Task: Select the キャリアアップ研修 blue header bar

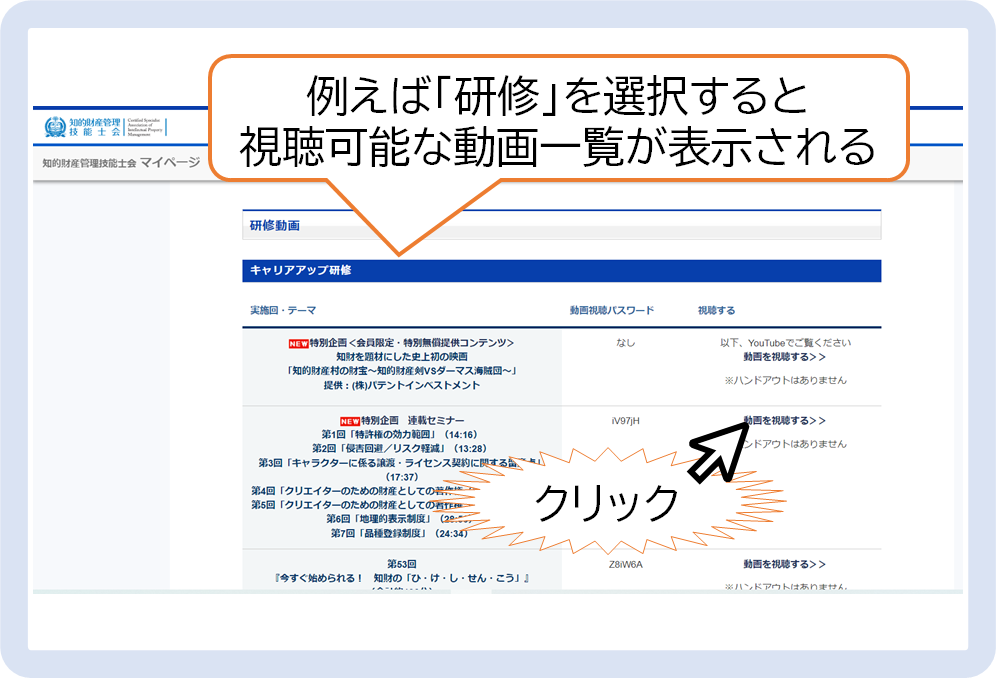Action: point(560,270)
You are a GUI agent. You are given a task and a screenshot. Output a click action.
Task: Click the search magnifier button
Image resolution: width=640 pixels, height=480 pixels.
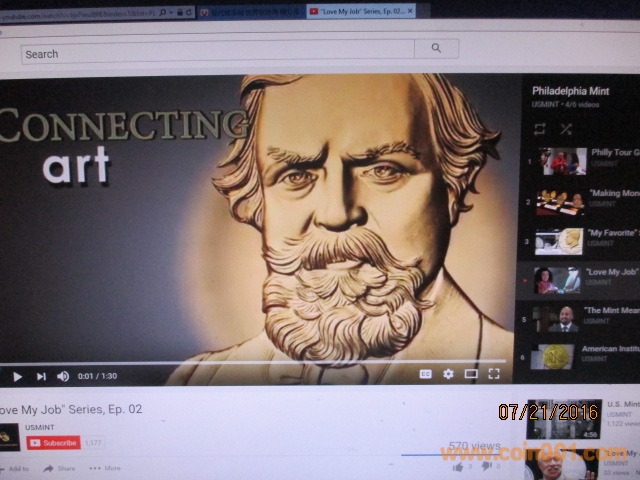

________________________________________

Word for word, reproduce all the data, but not the pictures.

Task: Select the キャリアアップ研修 blue header bar

Action: point(560,270)
You are a GUI agent. You are given a task and a screenshot. Output a click action.
Task: Click the search magnifier button
Image resolution: width=640 pixels, height=480 pixels.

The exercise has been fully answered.